In August, Donald Trump reflected a bit on foreign policy and declared with great confidence, "[Vladimir Putin is] not going into Ukraine, okay, just so you understand. He's not gonna go into Ukraine, all right? You can mark it down. You can put it down. You can take it anywhere you want."It was, at the time, a bizarre thing to say, because Putin's forces were already in Ukraine. It raised concerns about Trump's ignorance and ability to keep up with current events.But in hindsight, perhaps the trouble was with Trump's confusion about the word "into." Take the president's latest rhetoric about U.S. policy towards Syria, for example.

President Donald Trump said in an interview to air Wednesday that "we're not going into Syria" after the United States launched a cruise missile strike against a government airbase in that nation over a chemical attack in the country's six-year civil war.

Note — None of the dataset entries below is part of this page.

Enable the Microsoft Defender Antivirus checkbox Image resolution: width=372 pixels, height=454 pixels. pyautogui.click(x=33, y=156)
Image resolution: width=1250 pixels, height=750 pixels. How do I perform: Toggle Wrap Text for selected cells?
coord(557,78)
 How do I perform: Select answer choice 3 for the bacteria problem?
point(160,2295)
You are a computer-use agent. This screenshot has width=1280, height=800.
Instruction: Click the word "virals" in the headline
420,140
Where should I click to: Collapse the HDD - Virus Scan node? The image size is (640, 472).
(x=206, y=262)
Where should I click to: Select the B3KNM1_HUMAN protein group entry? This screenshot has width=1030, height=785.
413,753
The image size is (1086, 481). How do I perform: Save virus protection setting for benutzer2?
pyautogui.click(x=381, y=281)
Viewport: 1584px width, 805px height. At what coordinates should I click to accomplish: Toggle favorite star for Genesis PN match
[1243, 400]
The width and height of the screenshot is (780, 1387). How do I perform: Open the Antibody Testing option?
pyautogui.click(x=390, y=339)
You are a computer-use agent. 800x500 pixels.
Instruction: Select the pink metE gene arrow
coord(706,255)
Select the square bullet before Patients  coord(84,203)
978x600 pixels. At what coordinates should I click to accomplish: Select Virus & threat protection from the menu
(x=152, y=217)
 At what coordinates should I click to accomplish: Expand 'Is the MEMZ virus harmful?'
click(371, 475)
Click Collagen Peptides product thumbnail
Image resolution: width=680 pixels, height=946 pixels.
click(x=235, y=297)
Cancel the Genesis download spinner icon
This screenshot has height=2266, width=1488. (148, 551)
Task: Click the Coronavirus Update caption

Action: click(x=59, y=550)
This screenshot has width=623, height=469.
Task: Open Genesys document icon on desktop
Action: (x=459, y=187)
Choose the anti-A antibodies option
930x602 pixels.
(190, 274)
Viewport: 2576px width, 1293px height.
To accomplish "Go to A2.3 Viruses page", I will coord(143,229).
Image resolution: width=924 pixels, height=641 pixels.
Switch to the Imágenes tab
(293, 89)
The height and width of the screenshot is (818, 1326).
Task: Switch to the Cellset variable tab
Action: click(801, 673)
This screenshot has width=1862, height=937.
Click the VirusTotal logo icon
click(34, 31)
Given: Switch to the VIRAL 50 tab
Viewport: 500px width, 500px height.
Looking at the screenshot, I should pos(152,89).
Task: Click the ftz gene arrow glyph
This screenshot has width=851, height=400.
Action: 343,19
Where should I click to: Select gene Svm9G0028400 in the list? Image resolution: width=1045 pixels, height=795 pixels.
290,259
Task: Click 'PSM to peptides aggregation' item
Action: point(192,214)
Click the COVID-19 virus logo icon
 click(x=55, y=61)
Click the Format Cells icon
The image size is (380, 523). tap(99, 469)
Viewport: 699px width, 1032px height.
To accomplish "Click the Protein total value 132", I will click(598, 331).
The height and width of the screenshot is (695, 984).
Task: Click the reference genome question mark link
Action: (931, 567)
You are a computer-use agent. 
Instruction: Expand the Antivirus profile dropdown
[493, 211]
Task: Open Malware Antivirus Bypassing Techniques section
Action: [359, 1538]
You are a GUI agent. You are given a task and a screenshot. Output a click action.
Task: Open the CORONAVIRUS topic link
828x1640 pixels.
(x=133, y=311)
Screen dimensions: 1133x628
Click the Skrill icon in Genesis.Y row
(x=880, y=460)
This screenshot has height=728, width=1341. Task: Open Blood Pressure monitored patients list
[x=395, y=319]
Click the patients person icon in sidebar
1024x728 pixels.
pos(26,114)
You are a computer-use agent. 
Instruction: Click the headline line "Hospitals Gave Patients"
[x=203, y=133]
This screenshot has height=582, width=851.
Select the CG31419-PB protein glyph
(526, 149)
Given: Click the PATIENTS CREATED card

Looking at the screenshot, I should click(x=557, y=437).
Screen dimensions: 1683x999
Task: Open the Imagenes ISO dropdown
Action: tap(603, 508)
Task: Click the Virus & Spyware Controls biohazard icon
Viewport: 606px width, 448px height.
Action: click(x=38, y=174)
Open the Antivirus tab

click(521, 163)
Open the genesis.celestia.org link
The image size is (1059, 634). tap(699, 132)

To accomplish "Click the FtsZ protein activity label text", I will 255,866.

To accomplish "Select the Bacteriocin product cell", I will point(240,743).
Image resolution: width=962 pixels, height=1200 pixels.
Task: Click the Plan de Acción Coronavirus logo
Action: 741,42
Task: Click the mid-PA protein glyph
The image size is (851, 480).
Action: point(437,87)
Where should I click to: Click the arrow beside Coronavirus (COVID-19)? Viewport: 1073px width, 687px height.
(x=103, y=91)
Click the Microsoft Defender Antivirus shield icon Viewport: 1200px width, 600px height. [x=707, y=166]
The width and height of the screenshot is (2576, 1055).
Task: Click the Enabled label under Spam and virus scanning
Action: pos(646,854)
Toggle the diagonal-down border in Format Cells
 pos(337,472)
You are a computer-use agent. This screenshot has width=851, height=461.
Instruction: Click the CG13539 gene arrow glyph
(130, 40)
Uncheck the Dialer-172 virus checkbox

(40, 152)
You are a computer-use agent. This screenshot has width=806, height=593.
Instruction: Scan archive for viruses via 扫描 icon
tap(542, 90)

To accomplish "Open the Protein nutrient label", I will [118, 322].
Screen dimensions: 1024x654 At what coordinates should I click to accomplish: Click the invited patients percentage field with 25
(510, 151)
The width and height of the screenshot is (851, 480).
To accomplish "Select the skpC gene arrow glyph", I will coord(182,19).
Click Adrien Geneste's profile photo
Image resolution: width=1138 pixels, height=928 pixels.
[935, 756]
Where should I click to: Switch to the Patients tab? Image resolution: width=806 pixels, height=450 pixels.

As various officials have described it, the United States will intervene only when chemical weapons are used -- or any time innocents are killed. It will push for the ouster of President Bashar al-Assad of Syria -- or pursue that only after defeating the Islamic State. America's national interest in Syria is to fight terrorism. Or to ease the humanitarian crisis there. Or to restore stability.The latest mixed messages were sent on Monday in both Washington and Europe. Secretary of State Rex W. Tillerson -- during a stop in Italy on his way to Moscow for a potentially tense visit, given Russian anger at last week's missile strike -- outlined a dramatically interventionist approach. "We rededicate ourselves to holding to account any and all who commit crimes against the innocents anywhere in the world," he said.Hours later, Sean Spicer, the White House press secretary, said at his daily briefing that Mr. Trump would act against Syria not just if it resorted to chemical weapons, like the sarin nerve agent reportedly used last week, but also when it used conventional munitions. "If you gas a baby, if you put a barrel bomb into innocent people, I think you will see a response from this president," Mr. Spicer said.

Spicer abandoned that standard a couple of hours later, which was emblematic of just how incoherent the White House's policy has become.